TST nega redução de intervalo em caso de prorrogação de jornada
Fonte: TST - 08/01/2007
A redução do
intervalo intrajornada, tempo destinado ao repouso ou alimentação do empregado
durante sua prestação de serviços, pressupõe a inexistência de atividade em
regime de prorrogação de jornada de trabalho. Com base nessa regra – inscrita no
artigo 71, parágrafo 3º, da CLT –, a ministra Maria Cristina Peduzzi (relatora)
e demais integrantes da Seção Especializada em Dissídios Individuais – 1 (SDI-1)
do Tribunal Superior do Trabalho negaram embargos em recurso de revista à
Chocolates Garoto S/A e confirmaram o direito de uma trabalhadora ao pagamento
de indenização pelo intervalo não concedido em sua jornada de trabalho diária,
prorrogada em duas horas.
Segundo o dispositivo da legislação trabalhista, “o limite mínimo de uma hora
para repouso e refeição poderá ser reduzido por ato do Ministério do Trabalho,
quando, ouvido o Departamento Nacional de Segurança e Higiene do Trabalho, se
verificar que o estabelecimento atende integralmente às exigências concernentes
à organização dos refeitórios e quando os respectivos empregados não estiverem
sob regime de trabalho prorrogado a horas suplementares”.

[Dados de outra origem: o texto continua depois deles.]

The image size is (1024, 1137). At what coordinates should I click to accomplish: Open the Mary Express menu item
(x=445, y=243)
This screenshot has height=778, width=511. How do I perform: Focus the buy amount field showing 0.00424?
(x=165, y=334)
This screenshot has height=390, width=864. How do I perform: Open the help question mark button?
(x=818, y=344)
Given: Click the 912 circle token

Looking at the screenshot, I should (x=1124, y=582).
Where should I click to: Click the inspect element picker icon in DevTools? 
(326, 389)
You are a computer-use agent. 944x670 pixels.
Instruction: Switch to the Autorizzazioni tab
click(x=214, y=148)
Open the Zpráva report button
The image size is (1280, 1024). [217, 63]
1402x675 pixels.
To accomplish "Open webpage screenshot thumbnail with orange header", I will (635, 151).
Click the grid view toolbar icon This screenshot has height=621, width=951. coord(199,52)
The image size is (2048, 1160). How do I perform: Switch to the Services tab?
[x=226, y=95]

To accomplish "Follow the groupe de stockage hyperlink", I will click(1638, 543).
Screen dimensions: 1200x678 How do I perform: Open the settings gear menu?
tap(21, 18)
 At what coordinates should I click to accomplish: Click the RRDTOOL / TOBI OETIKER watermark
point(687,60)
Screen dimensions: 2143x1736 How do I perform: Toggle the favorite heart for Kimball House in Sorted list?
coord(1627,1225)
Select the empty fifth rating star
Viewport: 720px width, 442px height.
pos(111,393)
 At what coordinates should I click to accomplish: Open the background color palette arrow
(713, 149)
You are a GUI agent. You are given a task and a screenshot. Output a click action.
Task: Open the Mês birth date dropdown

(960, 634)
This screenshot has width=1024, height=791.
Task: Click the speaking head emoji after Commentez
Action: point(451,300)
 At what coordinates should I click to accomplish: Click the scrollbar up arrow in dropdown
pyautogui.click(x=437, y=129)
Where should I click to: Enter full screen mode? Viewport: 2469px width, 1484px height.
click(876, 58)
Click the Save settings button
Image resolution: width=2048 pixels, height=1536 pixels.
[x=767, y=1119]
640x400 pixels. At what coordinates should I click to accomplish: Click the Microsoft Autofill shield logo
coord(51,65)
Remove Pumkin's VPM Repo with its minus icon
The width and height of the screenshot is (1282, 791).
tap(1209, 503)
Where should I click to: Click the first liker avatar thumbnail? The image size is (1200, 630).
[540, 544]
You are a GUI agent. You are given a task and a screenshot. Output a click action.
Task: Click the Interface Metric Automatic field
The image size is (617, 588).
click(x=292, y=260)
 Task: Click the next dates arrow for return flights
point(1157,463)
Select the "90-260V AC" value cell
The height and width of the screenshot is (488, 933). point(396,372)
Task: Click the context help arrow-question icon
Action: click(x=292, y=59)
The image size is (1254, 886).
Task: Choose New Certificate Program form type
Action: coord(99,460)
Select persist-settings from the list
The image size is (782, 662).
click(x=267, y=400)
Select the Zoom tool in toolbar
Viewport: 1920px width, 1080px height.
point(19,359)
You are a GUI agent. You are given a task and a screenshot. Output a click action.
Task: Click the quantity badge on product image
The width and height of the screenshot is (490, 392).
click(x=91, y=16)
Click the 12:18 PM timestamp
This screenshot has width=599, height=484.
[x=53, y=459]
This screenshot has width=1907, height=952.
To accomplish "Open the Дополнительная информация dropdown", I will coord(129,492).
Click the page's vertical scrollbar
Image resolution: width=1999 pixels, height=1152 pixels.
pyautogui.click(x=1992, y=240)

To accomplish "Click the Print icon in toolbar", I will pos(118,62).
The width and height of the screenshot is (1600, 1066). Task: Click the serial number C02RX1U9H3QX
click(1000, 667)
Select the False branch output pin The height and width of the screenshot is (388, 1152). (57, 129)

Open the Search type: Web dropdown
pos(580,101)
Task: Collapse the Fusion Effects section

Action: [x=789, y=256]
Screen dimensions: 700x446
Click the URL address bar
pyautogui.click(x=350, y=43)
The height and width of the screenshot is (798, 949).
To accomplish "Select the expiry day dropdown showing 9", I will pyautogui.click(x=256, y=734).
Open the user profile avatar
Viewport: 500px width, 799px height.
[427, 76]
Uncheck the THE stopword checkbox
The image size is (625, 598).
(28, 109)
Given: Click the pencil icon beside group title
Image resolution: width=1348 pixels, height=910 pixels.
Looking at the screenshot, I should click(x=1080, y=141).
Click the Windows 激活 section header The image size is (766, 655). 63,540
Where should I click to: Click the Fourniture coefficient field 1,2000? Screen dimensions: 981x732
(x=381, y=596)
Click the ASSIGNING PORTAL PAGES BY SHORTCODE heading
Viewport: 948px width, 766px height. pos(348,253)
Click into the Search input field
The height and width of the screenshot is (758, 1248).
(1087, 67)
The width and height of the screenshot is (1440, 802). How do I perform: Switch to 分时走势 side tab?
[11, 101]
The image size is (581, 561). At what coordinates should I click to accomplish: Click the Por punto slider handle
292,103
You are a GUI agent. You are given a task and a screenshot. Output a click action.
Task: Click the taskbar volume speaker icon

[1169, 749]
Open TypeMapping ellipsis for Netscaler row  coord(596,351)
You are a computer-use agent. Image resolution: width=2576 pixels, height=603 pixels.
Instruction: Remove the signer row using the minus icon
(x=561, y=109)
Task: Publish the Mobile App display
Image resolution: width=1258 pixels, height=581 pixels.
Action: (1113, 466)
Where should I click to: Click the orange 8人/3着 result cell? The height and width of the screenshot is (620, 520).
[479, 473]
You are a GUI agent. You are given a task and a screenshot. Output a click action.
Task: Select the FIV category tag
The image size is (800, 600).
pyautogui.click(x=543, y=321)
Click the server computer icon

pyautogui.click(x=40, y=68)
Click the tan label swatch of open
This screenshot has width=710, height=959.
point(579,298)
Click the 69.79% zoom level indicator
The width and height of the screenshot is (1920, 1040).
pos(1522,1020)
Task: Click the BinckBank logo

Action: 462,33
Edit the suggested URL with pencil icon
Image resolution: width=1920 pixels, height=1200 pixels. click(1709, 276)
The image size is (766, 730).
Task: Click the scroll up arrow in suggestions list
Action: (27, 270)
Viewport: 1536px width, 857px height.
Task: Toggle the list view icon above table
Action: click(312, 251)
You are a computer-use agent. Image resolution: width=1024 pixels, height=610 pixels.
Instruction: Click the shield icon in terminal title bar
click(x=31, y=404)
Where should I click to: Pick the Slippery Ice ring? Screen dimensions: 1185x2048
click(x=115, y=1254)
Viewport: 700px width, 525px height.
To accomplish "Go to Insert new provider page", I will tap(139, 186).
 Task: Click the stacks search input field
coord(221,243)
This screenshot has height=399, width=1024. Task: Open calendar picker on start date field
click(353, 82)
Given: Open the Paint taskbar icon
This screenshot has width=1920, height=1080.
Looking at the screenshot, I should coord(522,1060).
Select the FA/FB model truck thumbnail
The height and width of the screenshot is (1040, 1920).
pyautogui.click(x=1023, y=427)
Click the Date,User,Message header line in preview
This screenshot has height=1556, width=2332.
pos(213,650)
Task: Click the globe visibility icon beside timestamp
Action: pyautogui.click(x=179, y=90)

O julgamento da SDI-1 confirma decisão tomada pela Quarta Turma do TST que negou
recurso de revista interposto pela Chocolates Garoto contra condenação imposta
pela Justiça do Trabalho da 17ª Região (Espírito Santo). Além da indenização
relativa ao intervalo, a Turma reconheceu o direito da trabalhadora, submetida a
turnos ininterruptos de revezamento, ao pagamento como extras das horas
trabalhadas diariamente além do limite constitucional de seis horas, incidentes
no período entre 1994 e outubro de 1996. Foi imposta, ainda, multa por embargos
declaratórios considerados pela Turma como protelatórios, mas essa punição foi
afastada pela SDI-1.
O pagamento das horas extras compreendeu o início da atividade da trabalhadora
em turnos ininterruptos de revezamento (1994) e a entrada em vigor de acordo
coletivo, em outubro de 1996, que autorizou expressamente a transposição do
regime para a jornada de oito horas diárias.
A empresa sustentava no TST que o pagamento deferido a sua ex-empregada não era
devido pois haveria a autorização exigida pela Constituição (artigo 7º, inciso
XIV) nos acordos coletivos firmados com os empregados.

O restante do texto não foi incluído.